Said Chester Bowles: "Outrageous . . . irresponsible leadership ... in effect, their advertisements say, 'Pay us the prices we ask or we won't produce. .. .' "
This week will appear a document which N.A.M. and Chet Bowles both might study with profit. Prepared by economists of the Committee for Economic Development, which includes many of the nation's smartest and most progressive businessmen, it charts the reasonable middle ground on price control. C.E.D.'s economists believe:
P: Price control should be maintained until production gets started; ceilings should then be removed as rapidly as possible. By June 1947, the U.S. should have no ceilings except on rents.
P: While price control continues, every effort should be made to stimulate production. Ceilings and policies should be liberalized to permit profitable production all along the line. The 1936-39 profit level, on which the OPA sets its standard for price relief, should be raised by about one-third.

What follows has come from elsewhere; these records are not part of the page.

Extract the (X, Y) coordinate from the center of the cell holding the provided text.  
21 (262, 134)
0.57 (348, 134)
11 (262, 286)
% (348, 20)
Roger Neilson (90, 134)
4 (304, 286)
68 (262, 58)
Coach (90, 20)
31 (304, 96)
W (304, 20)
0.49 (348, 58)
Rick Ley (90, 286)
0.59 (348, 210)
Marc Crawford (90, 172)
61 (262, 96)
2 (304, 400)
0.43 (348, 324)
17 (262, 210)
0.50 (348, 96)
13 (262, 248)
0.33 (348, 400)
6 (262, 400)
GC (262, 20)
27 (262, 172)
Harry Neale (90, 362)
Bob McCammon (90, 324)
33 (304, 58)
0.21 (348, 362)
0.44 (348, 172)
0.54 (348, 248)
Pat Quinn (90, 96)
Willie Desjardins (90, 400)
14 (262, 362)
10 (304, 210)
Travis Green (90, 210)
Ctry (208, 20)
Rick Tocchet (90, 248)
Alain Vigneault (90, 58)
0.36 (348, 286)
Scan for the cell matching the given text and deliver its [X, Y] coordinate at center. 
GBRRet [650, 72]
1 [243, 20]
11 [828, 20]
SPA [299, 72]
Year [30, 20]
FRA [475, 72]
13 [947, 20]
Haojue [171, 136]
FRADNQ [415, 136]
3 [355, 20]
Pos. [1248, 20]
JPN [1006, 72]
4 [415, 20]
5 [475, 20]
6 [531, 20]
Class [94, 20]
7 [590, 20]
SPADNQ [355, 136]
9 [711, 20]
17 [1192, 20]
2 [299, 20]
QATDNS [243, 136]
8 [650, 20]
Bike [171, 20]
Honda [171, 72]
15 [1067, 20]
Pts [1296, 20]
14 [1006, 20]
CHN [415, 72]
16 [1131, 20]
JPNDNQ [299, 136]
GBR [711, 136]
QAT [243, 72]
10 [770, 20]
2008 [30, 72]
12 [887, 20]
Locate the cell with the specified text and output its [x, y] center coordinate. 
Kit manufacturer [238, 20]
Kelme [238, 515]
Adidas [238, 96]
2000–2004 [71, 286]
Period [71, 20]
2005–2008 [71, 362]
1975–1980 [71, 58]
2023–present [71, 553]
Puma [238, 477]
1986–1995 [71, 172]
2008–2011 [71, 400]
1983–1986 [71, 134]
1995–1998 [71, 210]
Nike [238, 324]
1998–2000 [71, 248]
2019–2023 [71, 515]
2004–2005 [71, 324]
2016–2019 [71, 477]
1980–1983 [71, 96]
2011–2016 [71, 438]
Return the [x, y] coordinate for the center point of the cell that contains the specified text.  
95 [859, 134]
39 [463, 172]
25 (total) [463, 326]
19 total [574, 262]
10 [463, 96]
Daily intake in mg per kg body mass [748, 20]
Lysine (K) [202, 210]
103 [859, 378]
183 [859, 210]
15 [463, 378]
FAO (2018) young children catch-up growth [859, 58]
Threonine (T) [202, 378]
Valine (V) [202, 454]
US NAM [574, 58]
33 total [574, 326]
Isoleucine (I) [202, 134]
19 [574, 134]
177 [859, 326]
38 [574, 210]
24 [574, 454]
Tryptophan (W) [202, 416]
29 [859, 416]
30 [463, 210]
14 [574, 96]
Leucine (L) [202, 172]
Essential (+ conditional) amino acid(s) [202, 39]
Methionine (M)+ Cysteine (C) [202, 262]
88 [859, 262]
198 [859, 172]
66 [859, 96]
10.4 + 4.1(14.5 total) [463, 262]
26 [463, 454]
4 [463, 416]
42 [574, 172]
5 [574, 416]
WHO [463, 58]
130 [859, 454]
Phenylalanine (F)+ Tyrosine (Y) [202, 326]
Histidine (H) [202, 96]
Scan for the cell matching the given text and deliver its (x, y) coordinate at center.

P: Meanwhile the Government's inflationary fiscal policies should be overhauled. The budget should be balanced immediately at the level of current tax receipts. If the basic inflationary pressures remain, the Government should set up a budget surplus--taxes may still have to be raised.
P: The reward for wise policies would be great: the next three years would see a rapid increase in productivity and a rise of about a third in the purchasing power of U.S. wages.
The penalties for unwise policy, it was clear, would be equally vast. Chester Bowles, who wants to finish his job, who has turned back suggestions to run for governor of Connecticut, whose more ardent friends think he should settle for nothing less than running for President, will have to get production started, for his own good and the nation's.